21-08-2012 | Restrictions on foreign ownership of the fish-farming industry
The Faroese Minister of Trade and Industry has introduced a bill which restricts the level of foreign ownership of Faroese fish-farming companies to a maximum of 30 per cent. This is in order to prevent important strategic decisions about the industry from being taken in other countries.
From now on, the level of foreign ownership of the Faroese fish-farming industry will be restricted. This is the result of a bill presented to parliament by the Minister of Trade and Industry, Johan Dahl, which will enter into force with retrospective application from 9 August.
Since 2009, foreigners have been allowed to own up to half of Faroese fish-farming companies. According to the Minister of Trade and Industry, the purpose of the new bill is to restrict the level of foreign ownership of Faroese fish-farming companies to a maximum of 30 per cent.

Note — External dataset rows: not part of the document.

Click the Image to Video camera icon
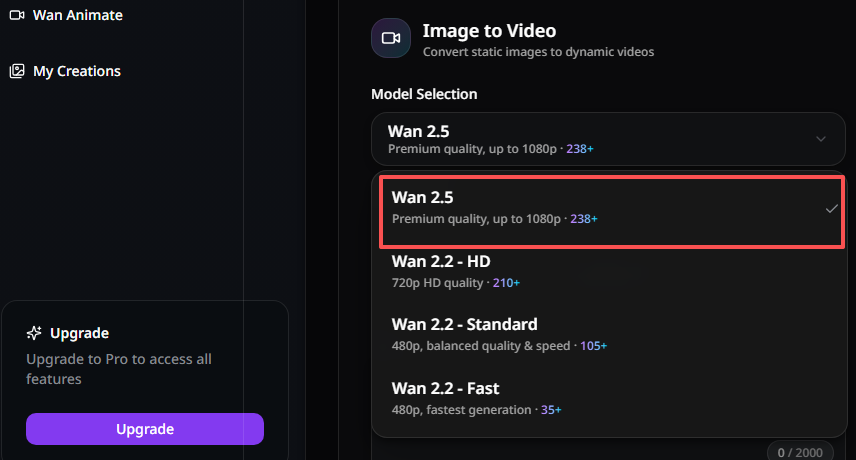Viewport: 856px width, 460px height. 391,38
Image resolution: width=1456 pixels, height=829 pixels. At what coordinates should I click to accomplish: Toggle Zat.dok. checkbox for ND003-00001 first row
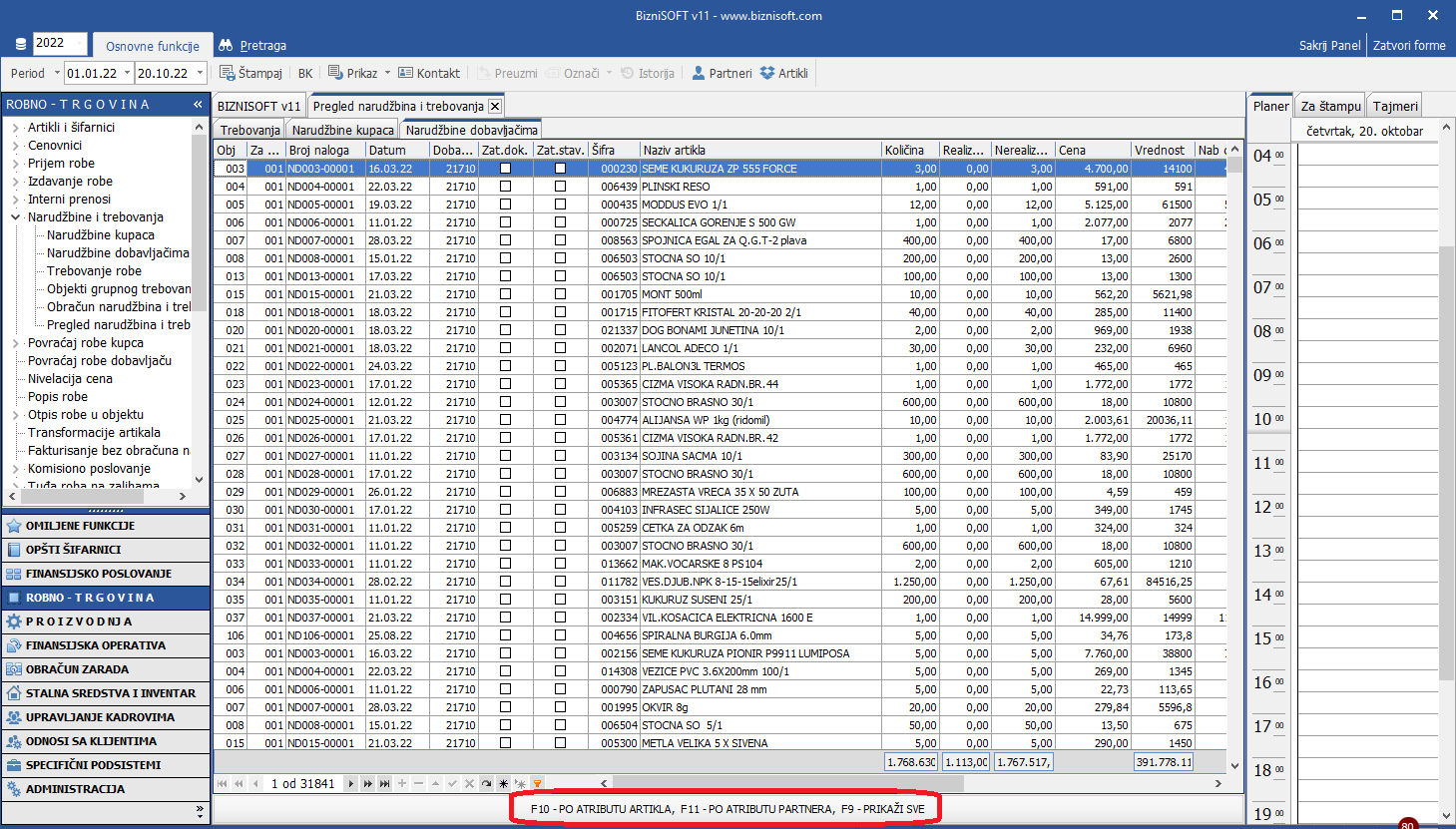(x=505, y=169)
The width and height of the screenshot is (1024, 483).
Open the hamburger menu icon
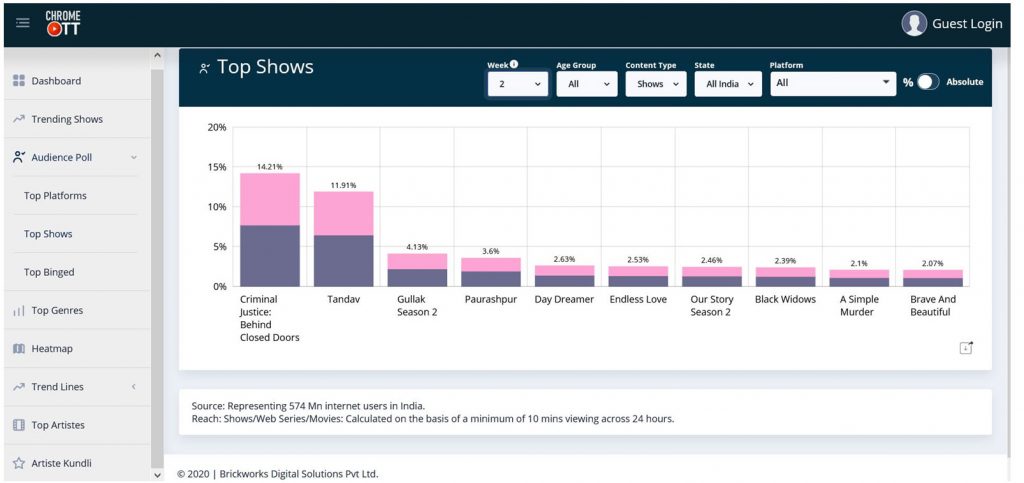coord(23,23)
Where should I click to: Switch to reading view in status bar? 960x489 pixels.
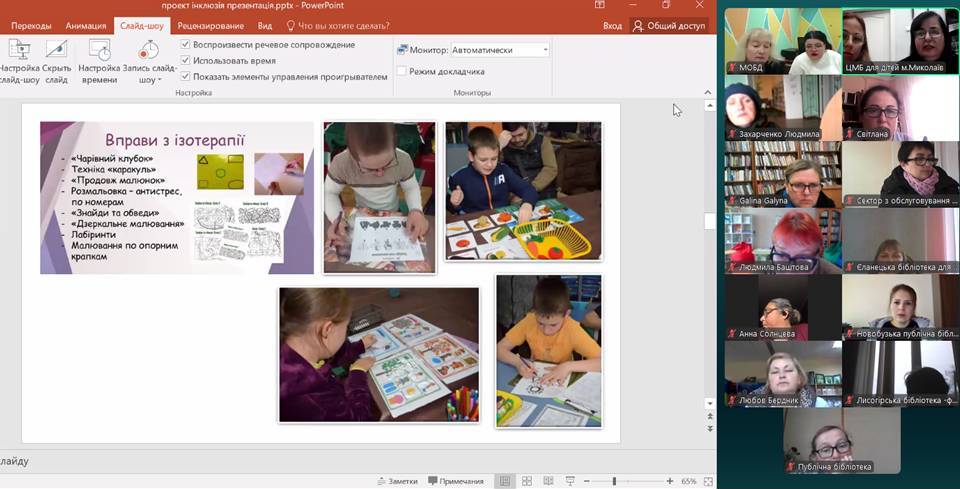point(548,481)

The bill was presented to parliament on 9 August, but it has yet to receive a full parliamentary hearing. This is in order to avoid unintended actions from foreign companies, who would be likely to seek ownership of Faroese fish-farming companies before the bill came into action. Thus, when the bill enters into force after the hearings, it will be with retrospective application from 9 August.

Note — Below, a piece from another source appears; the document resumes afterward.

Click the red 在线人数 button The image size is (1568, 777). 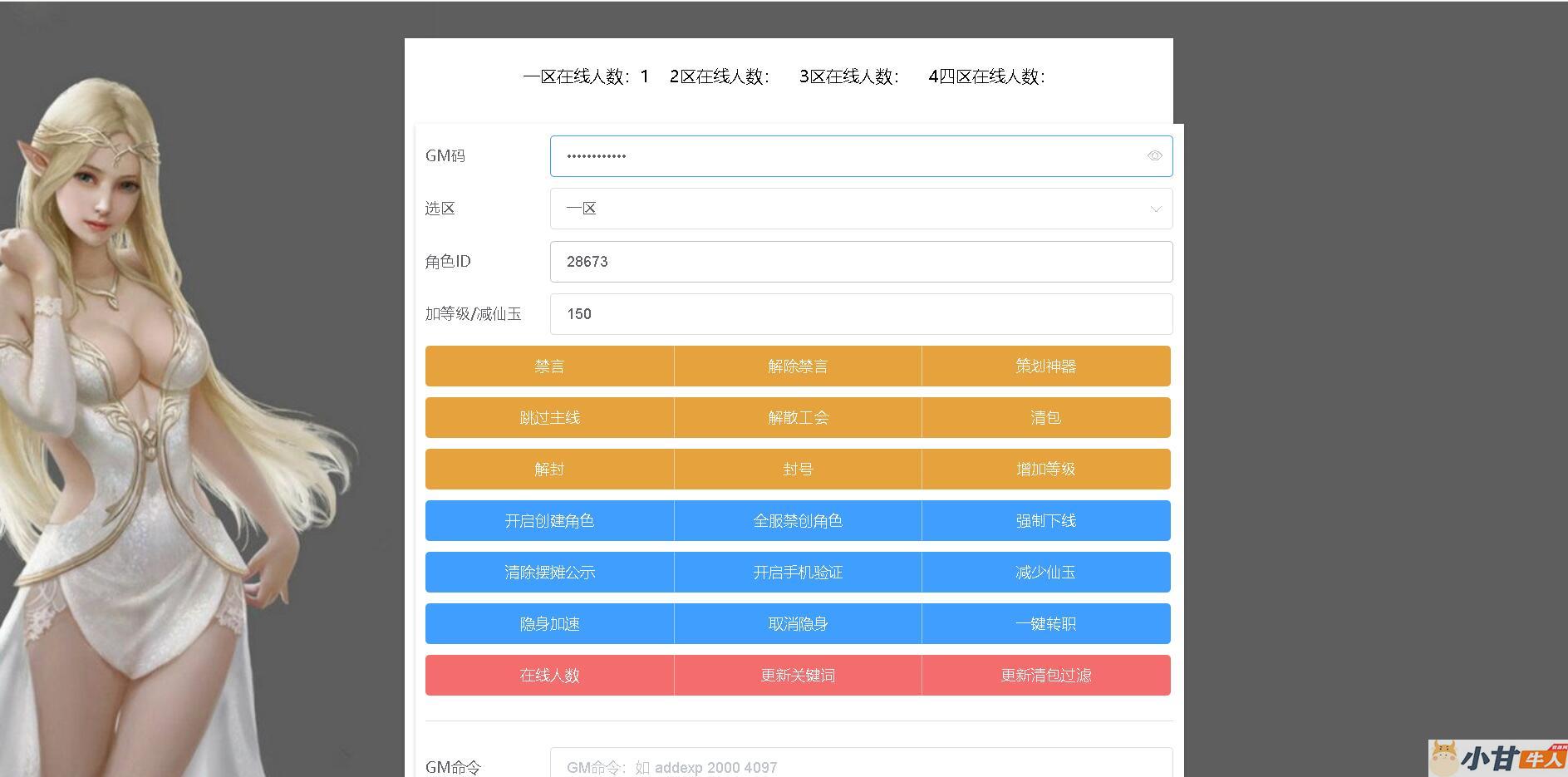(549, 676)
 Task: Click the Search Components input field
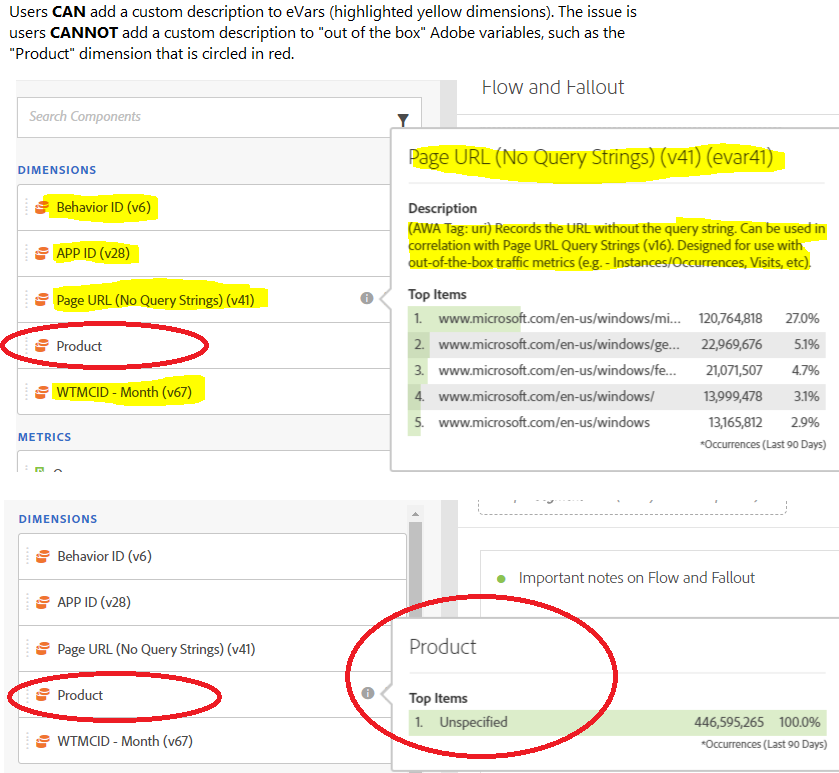(x=200, y=117)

The bill comes at a time when the Faroese fish-farming industry is doing very well. The largest fish-farming company, Bakkafrost, saw a significant increase in their profit after taxation for the first half of this year compared to the same time period last year. The profit for the first six months this year was 14.4 million Euros compared to 10.5 million Euros for the first six months in 2011.
'As a whole, we are very happy with the result for the first half of 2012, during which all our branches of activity have achieved a surplus. The price of salmon has remained decent, even though supply has increased by about 30 per cent. The prospects for the future also look good. The increase in supply is not expected to last, so we expect there to be a better balance between supply and demand from the fourth quarter and onwards', says Regin Jacobsen, CEO of Bakkafrost.
Bakkafrost has achieved these good results even though the global price of salmon has declined.
The CEO of Bakkafrost was unaware that the political authorities were thinking about restricting the level of foreign ownership of the Faroese fish-farming industry. He wants representatives for the industry to have a say in the upcoming parliamentary hearing, and he wants all investors to receive equal treatment during the proceedings.
On the other hand, the bill would benefit Bakkafrost. There is talk that the large Norwegian fish-farming company, Salmar, which already owns almost 30 per cent of Bakkafrost, has plans to purchase an even larger proportion of the successful Faroese company. The majority owners do not wish for this to happen, and thus the new bill will protect Bakkafrost from being taken over by foreign investors.